Coming up with the million-dollar idea was the fun part. But turning that idea into a successful company requires a business plan. Here’s why: A great business plan helps you plot your course and focus your efforts, which is what it takes to meet short- and long-term goals. It also demonstrates to interested parties—employees, investors, lenders, partners, yourself—that you’re committed to building the company and that you’ve got what it takes.
A considered business plan also shows how you’ll generate revenue and handle expense management, gets honest about how long it will take to turn a profit, maps out how you’ll attract and retain customers, and lays out hiring and operating practices. It can be intimidating to get started, but here are a few key things to know that will make the process much easier.
Get honest about potential problems.
To make sure your business plan is thorough, perform a SWOT analysis. That stands for: strengths, weaknesses, opportunities, and threats. This exercise brings hidden assumptions or missed challenges to the forefront. Pro tip: Go through the weaknesses and threats first. It won’t be easy to stare down all of the potential pitfalls, but it’s important to get comfortable being uncomfortable about your business. And ultimately, being prepared will make you feel more empowered and in control.

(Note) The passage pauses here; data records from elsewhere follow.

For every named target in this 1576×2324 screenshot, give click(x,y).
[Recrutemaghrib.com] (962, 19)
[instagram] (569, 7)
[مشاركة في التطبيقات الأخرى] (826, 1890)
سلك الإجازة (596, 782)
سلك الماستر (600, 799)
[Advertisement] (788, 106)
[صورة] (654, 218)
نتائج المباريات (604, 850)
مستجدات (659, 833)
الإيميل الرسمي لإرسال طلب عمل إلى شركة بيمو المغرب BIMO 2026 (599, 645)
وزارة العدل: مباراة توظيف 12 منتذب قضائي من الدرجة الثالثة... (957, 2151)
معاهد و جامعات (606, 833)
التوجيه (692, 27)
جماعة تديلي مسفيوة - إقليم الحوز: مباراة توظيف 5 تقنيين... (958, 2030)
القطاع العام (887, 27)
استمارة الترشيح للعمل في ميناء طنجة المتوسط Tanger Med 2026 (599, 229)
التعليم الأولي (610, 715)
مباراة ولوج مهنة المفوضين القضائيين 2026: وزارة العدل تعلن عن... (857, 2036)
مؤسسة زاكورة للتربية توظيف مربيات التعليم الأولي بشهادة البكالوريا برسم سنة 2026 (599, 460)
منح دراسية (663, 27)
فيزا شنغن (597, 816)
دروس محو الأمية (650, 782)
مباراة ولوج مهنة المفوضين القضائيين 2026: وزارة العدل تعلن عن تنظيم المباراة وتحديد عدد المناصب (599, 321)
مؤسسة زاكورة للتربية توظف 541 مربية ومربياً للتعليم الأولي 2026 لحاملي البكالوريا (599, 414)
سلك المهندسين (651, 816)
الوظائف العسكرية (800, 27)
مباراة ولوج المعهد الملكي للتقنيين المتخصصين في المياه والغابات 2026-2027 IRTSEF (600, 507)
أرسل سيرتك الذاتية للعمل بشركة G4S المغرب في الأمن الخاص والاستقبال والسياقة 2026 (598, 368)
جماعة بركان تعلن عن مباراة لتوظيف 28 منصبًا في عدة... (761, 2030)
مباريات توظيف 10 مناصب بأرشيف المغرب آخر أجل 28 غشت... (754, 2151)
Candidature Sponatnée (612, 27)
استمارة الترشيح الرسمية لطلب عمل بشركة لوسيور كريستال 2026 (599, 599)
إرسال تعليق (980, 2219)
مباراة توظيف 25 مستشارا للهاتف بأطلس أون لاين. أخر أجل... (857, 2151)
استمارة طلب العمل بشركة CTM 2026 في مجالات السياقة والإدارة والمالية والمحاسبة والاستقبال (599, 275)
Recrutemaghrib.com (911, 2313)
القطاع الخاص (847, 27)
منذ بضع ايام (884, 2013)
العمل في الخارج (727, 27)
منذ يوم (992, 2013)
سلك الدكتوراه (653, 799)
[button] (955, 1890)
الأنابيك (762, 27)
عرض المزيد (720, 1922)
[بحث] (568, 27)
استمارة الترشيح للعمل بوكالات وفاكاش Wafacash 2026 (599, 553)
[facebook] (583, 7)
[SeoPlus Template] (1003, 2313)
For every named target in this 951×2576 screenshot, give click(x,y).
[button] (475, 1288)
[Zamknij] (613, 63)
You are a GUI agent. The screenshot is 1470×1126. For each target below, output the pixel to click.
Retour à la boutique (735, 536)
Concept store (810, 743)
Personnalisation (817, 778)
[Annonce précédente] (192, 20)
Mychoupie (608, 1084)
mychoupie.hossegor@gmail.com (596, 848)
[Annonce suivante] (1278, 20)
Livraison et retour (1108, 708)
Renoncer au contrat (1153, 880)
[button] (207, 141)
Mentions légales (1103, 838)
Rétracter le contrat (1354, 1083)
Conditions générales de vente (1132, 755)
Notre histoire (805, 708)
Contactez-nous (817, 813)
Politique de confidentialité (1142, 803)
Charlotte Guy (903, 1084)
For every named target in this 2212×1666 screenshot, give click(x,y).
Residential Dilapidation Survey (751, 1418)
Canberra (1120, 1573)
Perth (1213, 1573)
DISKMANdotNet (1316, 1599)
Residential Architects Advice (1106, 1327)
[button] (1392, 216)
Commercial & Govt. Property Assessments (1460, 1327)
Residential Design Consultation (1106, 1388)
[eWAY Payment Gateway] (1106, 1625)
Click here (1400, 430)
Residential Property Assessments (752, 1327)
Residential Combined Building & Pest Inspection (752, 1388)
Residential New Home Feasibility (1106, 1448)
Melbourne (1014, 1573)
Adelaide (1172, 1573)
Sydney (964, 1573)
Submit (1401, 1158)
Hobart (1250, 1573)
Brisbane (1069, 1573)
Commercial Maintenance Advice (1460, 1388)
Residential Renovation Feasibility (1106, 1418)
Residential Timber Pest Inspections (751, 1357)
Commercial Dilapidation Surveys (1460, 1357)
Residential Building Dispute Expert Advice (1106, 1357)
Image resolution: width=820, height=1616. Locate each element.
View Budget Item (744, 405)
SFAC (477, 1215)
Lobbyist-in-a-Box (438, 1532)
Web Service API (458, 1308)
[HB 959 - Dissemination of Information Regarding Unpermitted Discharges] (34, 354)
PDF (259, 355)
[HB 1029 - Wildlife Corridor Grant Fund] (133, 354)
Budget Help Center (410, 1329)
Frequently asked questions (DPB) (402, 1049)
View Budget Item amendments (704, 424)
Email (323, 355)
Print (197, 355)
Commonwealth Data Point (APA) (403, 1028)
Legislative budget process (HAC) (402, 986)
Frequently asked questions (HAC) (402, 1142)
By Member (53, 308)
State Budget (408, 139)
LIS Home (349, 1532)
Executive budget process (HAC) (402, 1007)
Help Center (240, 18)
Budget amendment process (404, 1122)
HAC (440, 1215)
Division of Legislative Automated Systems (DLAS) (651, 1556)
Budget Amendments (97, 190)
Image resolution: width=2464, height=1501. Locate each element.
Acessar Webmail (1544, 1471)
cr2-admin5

Your list should be comprehensive and include weaknesses such as:
- Possible cash flow blocks
- Lack of experience or assets
- Gaps in your capabilities
- A small network
As for threats, you’ll need to look at the macro environment, including:
- The economy
- Seasonality of the business
- Industry changes
- Market demands
- The competitors landscape
Now that you’ve faced the headwinds, turn to the positives that will push your business forward:
- Why are you building the business?
- What are the strengths and experiences that you and/or your product will bring to the market?
- What are your differentiators?
Focus on what you bring to the table as the founder, your experience and background, any financial reserves you might have or are able to access, your network, and overall value proposition. Outline the opportunities your business has in the market, such as new innovations and collaborations, leveraging market conditions or industry changes.
With the good stuff laid out on paper, look at the weaknesses and threats again and see how you can mitigate them with your strengths and capitalize on new opportunities. This will ensure a business plan that shows you’re aware and prepared for what’s (potentially) to come.
Include your research.
A good business plan shows you’re ready. That means clearly explaining who and what your company does and why you’re leading it. You’ll also need to include competitive analysis—industry trends, market sizing, and what role your business will play—and who your target customer is. An understanding of the industry serves as a feasibility study for your success.
Be clear on how you’ll operate.
The bottom line is important. This means you’ll need to show what resources it will require to build, run, and grow your company. To do that, make sure your business plan includes an operating plan, as well as a thorough breakdown of your financials—start-up capital, ongoing expenses, and other key costs.
Having a handle on your numbers, current and forecasted, is critical for success. It will also enable you to answer important questions that will come up from potential lenders or investors. Tell a great story, but have the facts to back it up.